▶

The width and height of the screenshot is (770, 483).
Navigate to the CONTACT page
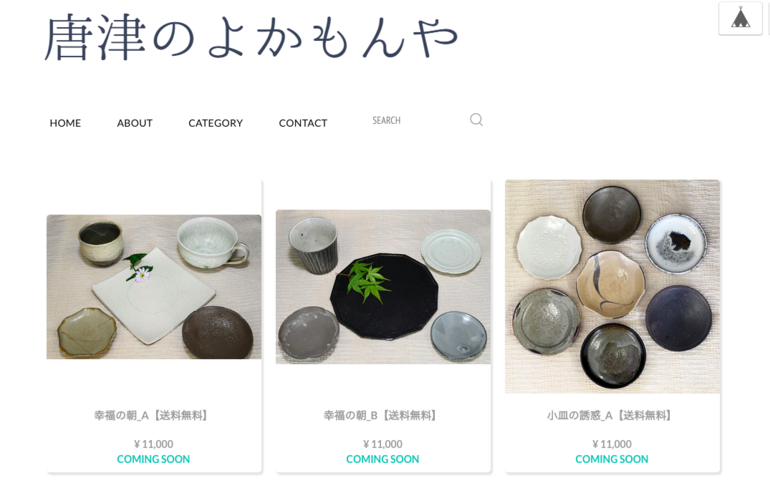(303, 123)
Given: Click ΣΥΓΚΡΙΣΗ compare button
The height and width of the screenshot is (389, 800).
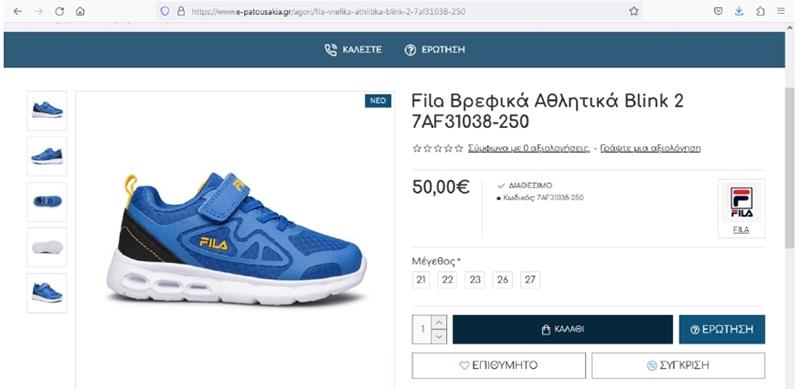Looking at the screenshot, I should coord(678,366).
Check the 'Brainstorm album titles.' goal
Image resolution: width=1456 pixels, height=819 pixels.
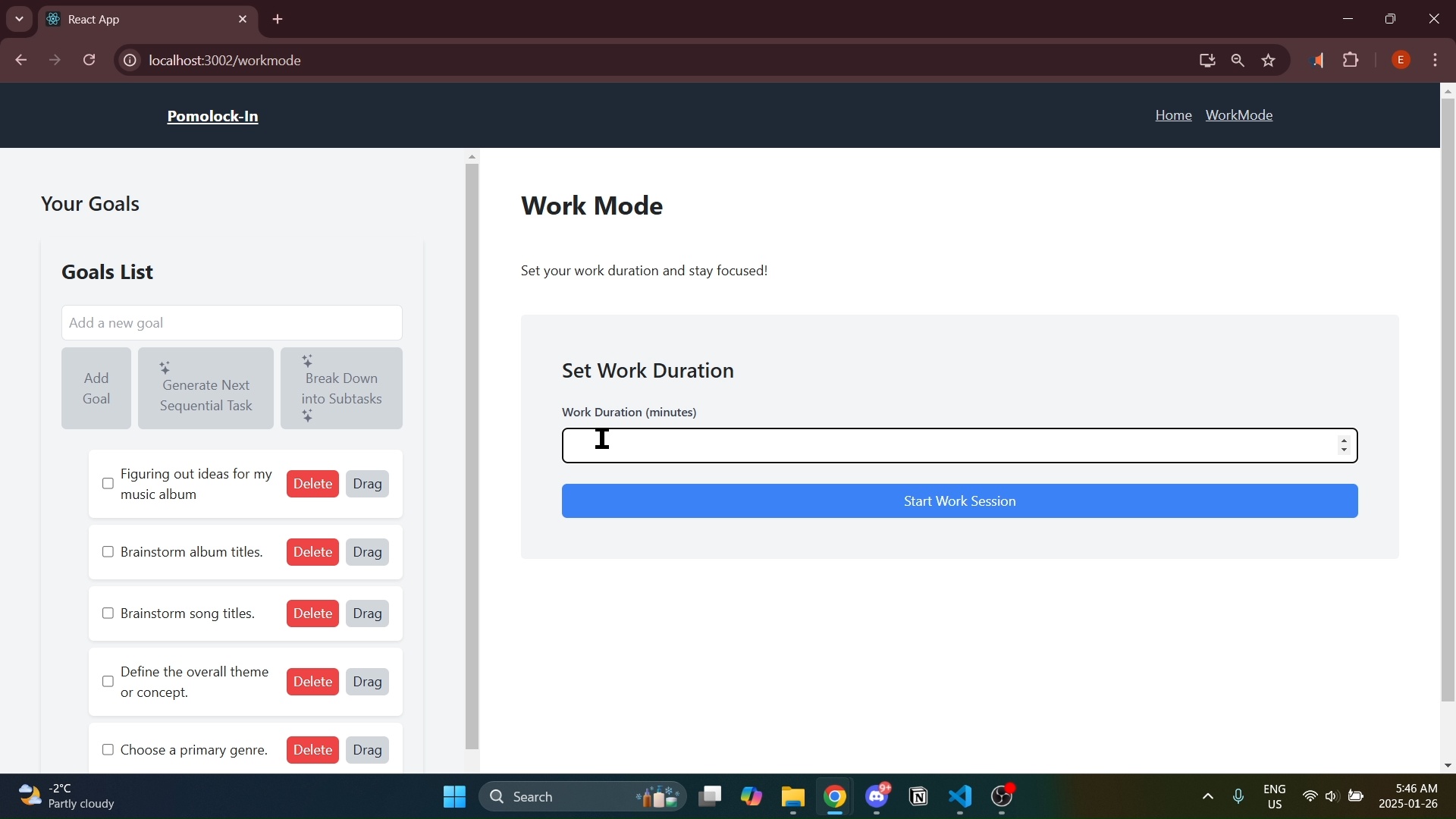pyautogui.click(x=108, y=552)
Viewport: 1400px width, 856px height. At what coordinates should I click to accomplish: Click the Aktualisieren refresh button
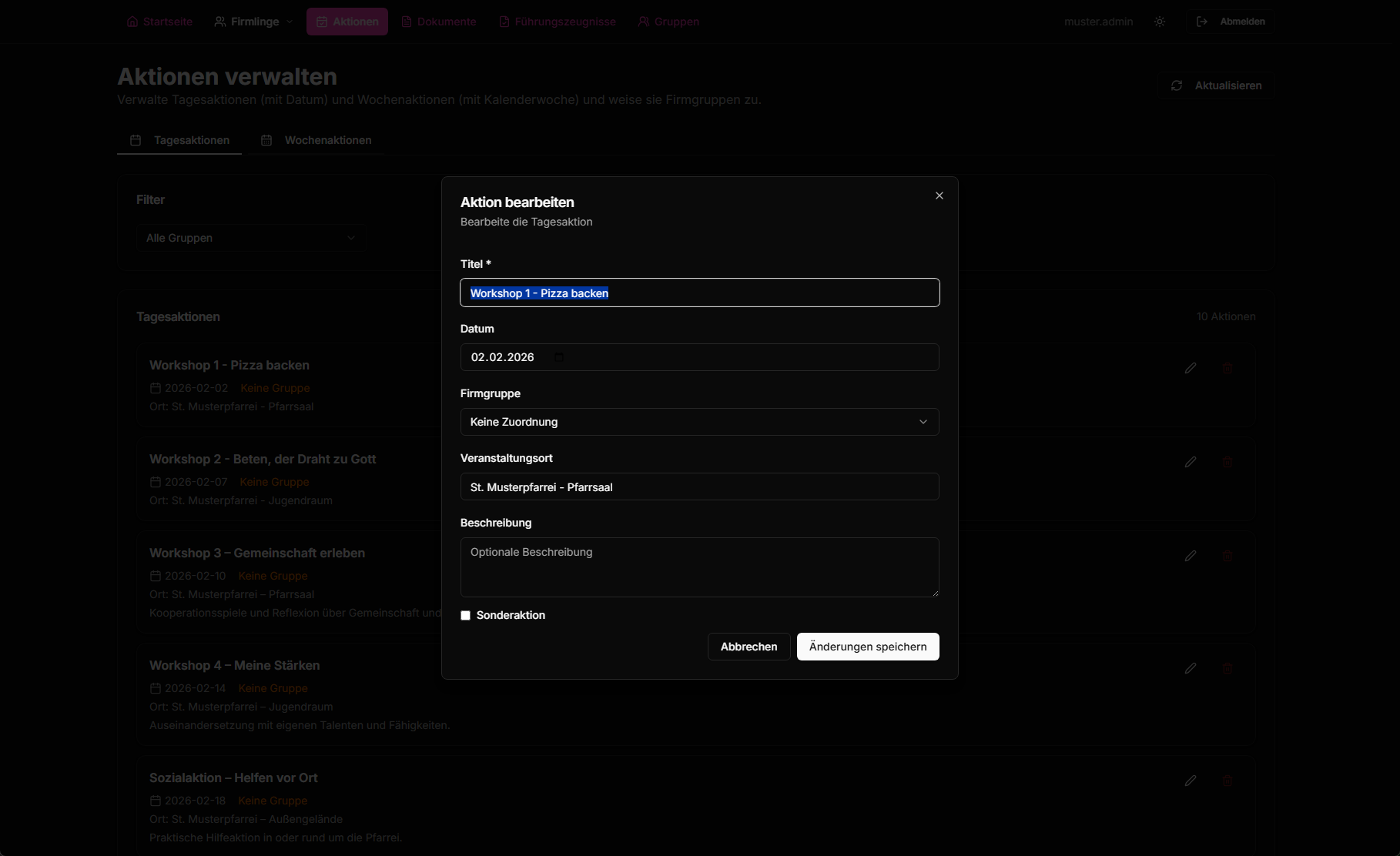point(1215,85)
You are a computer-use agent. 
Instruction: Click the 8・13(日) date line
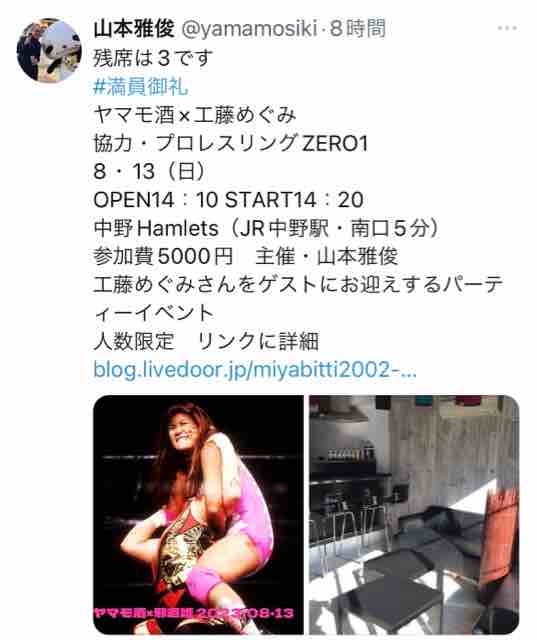tap(149, 171)
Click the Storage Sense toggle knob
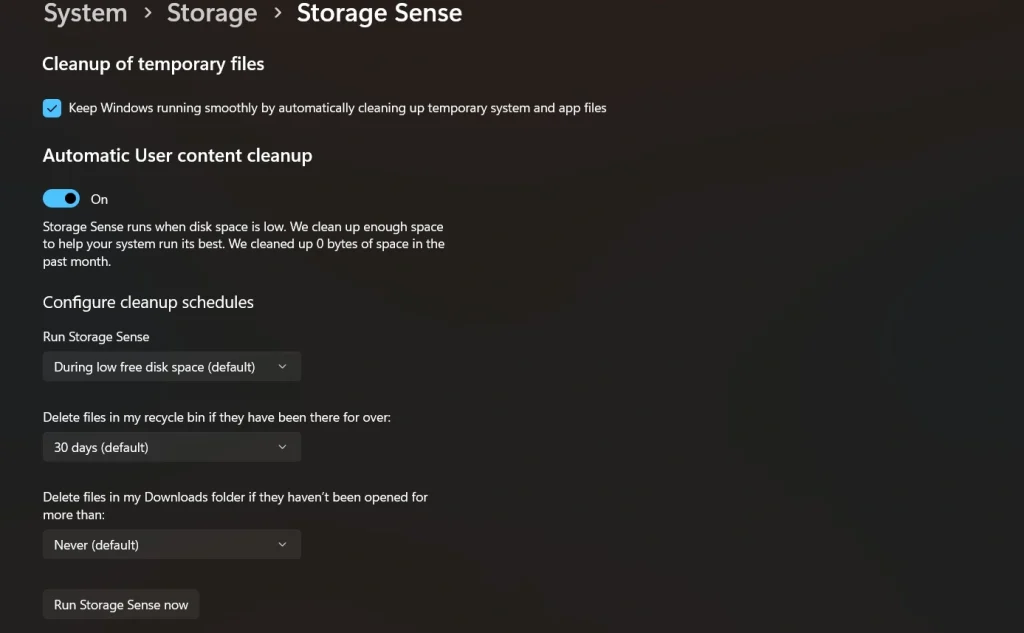1024x633 pixels. coord(70,198)
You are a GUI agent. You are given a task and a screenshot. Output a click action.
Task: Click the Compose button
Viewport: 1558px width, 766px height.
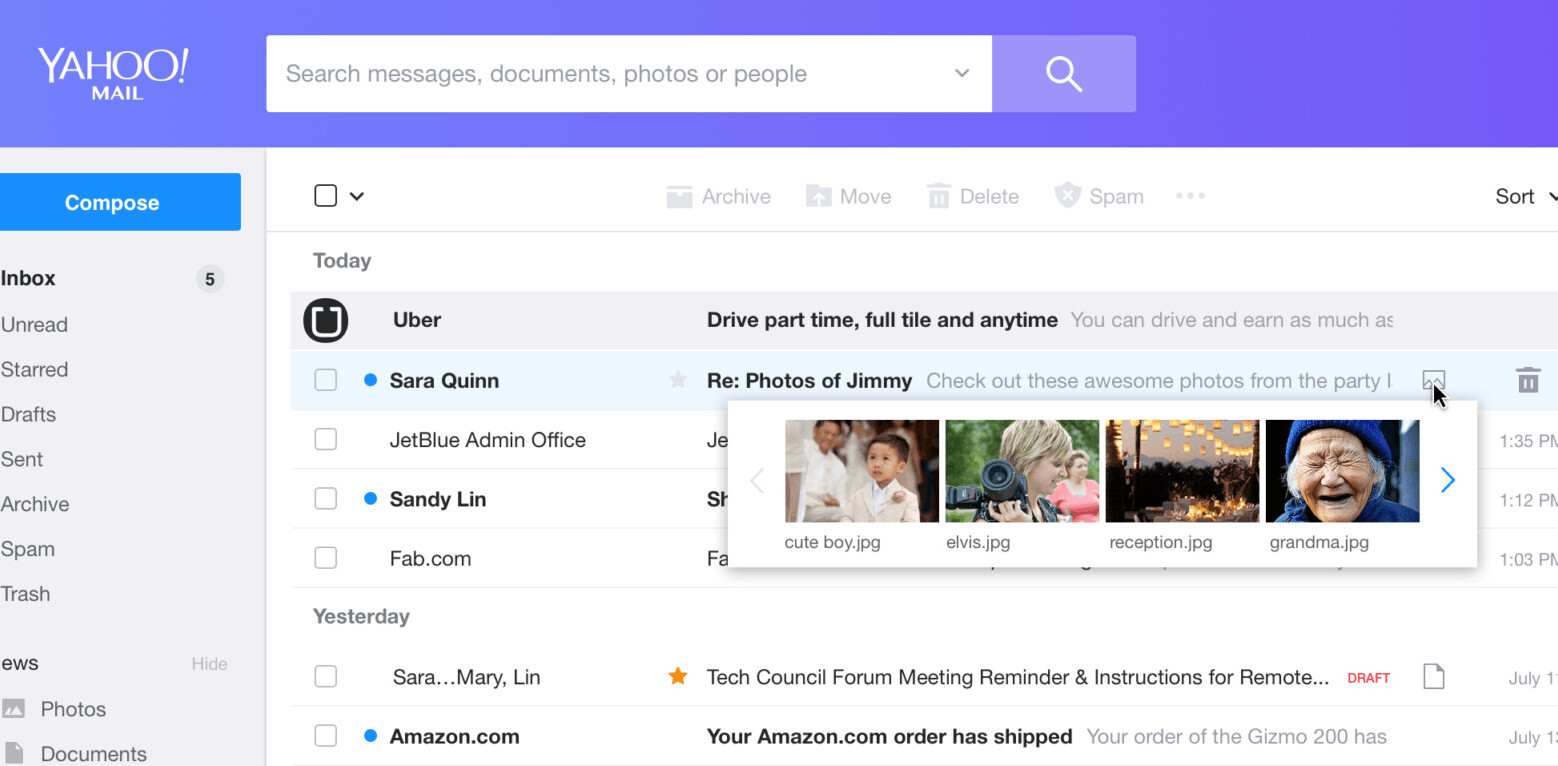click(x=112, y=202)
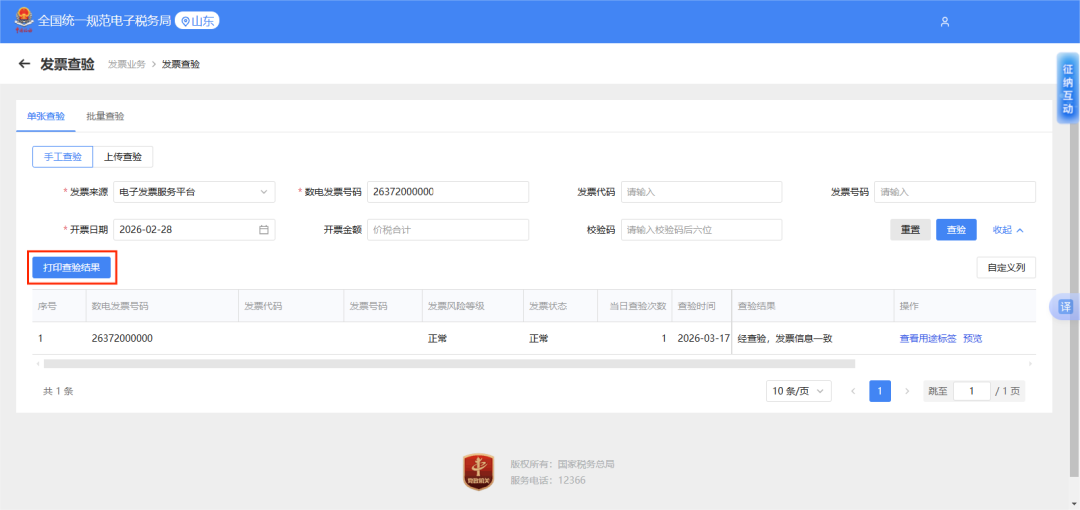
Task: Click the blue 查验 button
Action: click(x=956, y=230)
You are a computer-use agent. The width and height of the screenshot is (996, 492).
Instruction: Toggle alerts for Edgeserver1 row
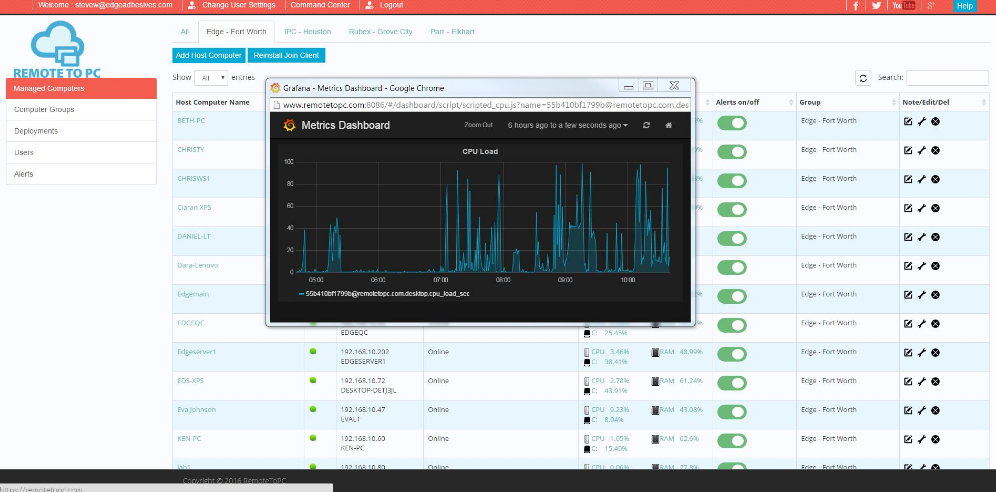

◀

Convert every line of the items above into a JSON list of strings, one string per line, omitting blank lines and leaving out the pictures.

[
  "The width and height of the screenshot is (770, 483).",
  "Navigate to the CONTACT page",
  "(303, 123)",
  "Given: Click ΣΥΓΚΡΙΣΗ compare button",
  "The height and width of the screenshot is (389, 800).",
  "Looking at the screenshot, I should coord(678,366).",
  "Check the 'Brainstorm album titles.' goal",
  "Image resolution: width=1456 pixels, height=819 pixels.",
  "pyautogui.click(x=108, y=552)",
  "Viewport: 1400px width, 856px height. At what coordinates should I click to accomplish: Click the Aktualisieren refresh button",
  "point(1215,85)",
  "You are a computer-use agent. ",
  "Instruction: Click the 8・13(日) date line",
  "tap(149, 171)",
  "Click the Storage Sense toggle knob",
  "1024x633 pixels. coord(70,198)",
  "You are a GUI agent. You are given a task and a screenshot. Output a click action.",
  "Task: Click the Compose button",
  "Viewport: 1558px width, 766px height.",
  "click(x=112, y=202)",
  "Task: Click the blue 查验 button",
  "Action: click(x=956, y=230)",
  "You are a computer-use agent. The width and height of the screenshot is (996, 492).",
  "Instruction: Toggle alerts for Edgeserver1 row"
]